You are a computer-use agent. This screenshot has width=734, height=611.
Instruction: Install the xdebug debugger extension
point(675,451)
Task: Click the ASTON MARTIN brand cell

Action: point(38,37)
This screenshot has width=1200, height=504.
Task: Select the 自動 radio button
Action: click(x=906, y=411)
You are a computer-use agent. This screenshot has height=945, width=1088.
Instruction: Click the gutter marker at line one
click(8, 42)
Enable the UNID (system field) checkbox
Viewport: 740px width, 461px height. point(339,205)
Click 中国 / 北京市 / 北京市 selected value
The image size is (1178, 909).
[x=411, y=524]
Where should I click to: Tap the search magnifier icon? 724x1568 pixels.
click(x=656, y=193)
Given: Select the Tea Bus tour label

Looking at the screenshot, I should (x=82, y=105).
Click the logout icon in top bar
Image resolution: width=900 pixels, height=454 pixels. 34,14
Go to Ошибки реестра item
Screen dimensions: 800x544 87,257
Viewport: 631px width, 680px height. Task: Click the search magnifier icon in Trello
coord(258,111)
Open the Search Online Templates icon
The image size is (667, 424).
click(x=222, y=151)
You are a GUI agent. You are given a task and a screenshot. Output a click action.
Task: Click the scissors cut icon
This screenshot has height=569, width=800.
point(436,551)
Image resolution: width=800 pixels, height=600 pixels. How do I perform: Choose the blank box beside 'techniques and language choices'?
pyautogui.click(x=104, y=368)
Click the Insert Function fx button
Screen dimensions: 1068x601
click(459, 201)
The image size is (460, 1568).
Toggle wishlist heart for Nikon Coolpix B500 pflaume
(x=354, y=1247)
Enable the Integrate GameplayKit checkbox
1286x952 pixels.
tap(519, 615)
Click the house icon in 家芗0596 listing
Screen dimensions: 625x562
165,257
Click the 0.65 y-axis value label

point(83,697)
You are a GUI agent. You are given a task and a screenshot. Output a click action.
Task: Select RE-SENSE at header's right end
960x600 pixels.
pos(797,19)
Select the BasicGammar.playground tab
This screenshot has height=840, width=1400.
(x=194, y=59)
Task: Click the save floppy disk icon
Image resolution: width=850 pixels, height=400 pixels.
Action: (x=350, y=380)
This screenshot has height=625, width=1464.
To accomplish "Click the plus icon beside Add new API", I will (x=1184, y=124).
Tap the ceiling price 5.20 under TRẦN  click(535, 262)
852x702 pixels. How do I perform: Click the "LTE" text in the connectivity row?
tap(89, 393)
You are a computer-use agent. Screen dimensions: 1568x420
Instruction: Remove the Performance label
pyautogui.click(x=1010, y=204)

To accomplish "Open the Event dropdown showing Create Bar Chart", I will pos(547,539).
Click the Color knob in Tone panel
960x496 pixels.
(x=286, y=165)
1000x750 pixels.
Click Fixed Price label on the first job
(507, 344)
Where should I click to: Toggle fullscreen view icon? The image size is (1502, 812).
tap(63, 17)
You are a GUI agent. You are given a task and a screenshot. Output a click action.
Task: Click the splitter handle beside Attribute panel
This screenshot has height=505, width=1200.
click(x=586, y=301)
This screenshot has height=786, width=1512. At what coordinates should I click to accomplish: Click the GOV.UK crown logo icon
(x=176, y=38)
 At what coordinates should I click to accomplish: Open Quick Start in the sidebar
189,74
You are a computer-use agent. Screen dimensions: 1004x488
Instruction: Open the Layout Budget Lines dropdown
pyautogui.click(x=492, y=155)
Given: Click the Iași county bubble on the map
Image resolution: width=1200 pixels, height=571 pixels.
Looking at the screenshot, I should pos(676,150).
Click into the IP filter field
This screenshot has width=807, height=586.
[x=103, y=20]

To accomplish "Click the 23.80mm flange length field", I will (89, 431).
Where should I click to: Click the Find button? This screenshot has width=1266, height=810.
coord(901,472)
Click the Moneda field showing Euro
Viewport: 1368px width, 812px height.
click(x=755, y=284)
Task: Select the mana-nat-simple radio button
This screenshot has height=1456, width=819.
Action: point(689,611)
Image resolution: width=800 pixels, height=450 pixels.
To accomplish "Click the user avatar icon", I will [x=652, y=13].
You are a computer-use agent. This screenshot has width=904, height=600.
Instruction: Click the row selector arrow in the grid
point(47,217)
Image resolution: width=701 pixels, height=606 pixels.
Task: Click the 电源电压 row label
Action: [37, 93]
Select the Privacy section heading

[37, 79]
::::
Work to be completed → Output all of the records above exactly as they appear.

Task response →
You are a computer-use agent. This screenshot has width=734, height=611.
Instruction: Install the xdebug debugger extension
point(675,451)
Task: Click the ASTON MARTIN brand cell

Action: point(38,37)
This screenshot has width=1200, height=504.
Task: Select the 自動 radio button
Action: click(x=906, y=411)
You are a computer-use agent. This screenshot has height=945, width=1088.
Instruction: Click the gutter marker at line one
click(8, 42)
Enable the UNID (system field) checkbox
Viewport: 740px width, 461px height. point(339,205)
Click 中国 / 北京市 / 北京市 selected value
The image size is (1178, 909).
[x=411, y=524]
Where should I click to: Tap the search magnifier icon? 724x1568 pixels.
click(x=656, y=193)
Given: Select the Tea Bus tour label

Looking at the screenshot, I should (x=82, y=105).
Click the logout icon in top bar
Image resolution: width=900 pixels, height=454 pixels. 34,14
Go to Ошибки реестра item
Screen dimensions: 800x544 87,257
Viewport: 631px width, 680px height. Task: Click the search magnifier icon in Trello
coord(258,111)
Open the Search Online Templates icon
The image size is (667, 424).
click(x=222, y=151)
You are a GUI agent. You are given a task and a screenshot. Output a click action.
Task: Click the scissors cut icon
This screenshot has height=569, width=800.
point(436,551)
Image resolution: width=800 pixels, height=600 pixels. How do I perform: Choose the blank box beside 'techniques and language choices'?
pyautogui.click(x=104, y=368)
Click the Insert Function fx button
Screen dimensions: 1068x601
click(459, 201)
The image size is (460, 1568).
Toggle wishlist heart for Nikon Coolpix B500 pflaume
(x=354, y=1247)
Enable the Integrate GameplayKit checkbox
1286x952 pixels.
tap(519, 615)
Click the house icon in 家芗0596 listing
Screen dimensions: 625x562
165,257
Click the 0.65 y-axis value label

point(83,697)
You are a GUI agent. You are given a task and a screenshot. Output a click action.
Task: Select RE-SENSE at header's right end
960x600 pixels.
pos(797,19)
Select the BasicGammar.playground tab
This screenshot has height=840, width=1400.
(x=194, y=59)
Task: Click the save floppy disk icon
Image resolution: width=850 pixels, height=400 pixels.
Action: (x=350, y=380)
This screenshot has height=625, width=1464.
To accomplish "Click the plus icon beside Add new API", I will (x=1184, y=124).
Tap the ceiling price 5.20 under TRẦN  click(535, 262)
852x702 pixels. How do I perform: Click the "LTE" text in the connectivity row?
tap(89, 393)
You are a computer-use agent. Screen dimensions: 1568x420
Instruction: Remove the Performance label
pyautogui.click(x=1010, y=204)

To accomplish "Open the Event dropdown showing Create Bar Chart", I will pos(547,539).
Click the Color knob in Tone panel
960x496 pixels.
(x=286, y=165)
1000x750 pixels.
Click Fixed Price label on the first job
(507, 344)
Where should I click to: Toggle fullscreen view icon? The image size is (1502, 812).
tap(63, 17)
You are a GUI agent. You are given a task and a screenshot. Output a click action.
Task: Click the splitter handle beside Attribute panel
This screenshot has height=505, width=1200.
click(x=586, y=301)
This screenshot has height=786, width=1512. At what coordinates should I click to accomplish: Click the GOV.UK crown logo icon
(x=176, y=38)
 At what coordinates should I click to accomplish: Open Quick Start in the sidebar
189,74
You are a computer-use agent. Screen dimensions: 1004x488
Instruction: Open the Layout Budget Lines dropdown
pyautogui.click(x=492, y=155)
Given: Click the Iași county bubble on the map
Image resolution: width=1200 pixels, height=571 pixels.
Looking at the screenshot, I should pos(676,150).
Click into the IP filter field
This screenshot has width=807, height=586.
[x=103, y=20]

To accomplish "Click the 23.80mm flange length field", I will (89, 431).
Where should I click to: Click the Find button? This screenshot has width=1266, height=810.
coord(901,472)
Click the Moneda field showing Euro
Viewport: 1368px width, 812px height.
click(x=755, y=284)
Task: Select the mana-nat-simple radio button
This screenshot has height=1456, width=819.
Action: point(689,611)
Image resolution: width=800 pixels, height=450 pixels.
To accomplish "Click the user avatar icon", I will [x=652, y=13].
You are a computer-use agent. This screenshot has width=904, height=600.
Instruction: Click the row selector arrow in the grid
point(47,217)
Image resolution: width=701 pixels, height=606 pixels.
Task: Click the 电源电压 row label
Action: [37, 93]
Select the Privacy section heading

[37, 79]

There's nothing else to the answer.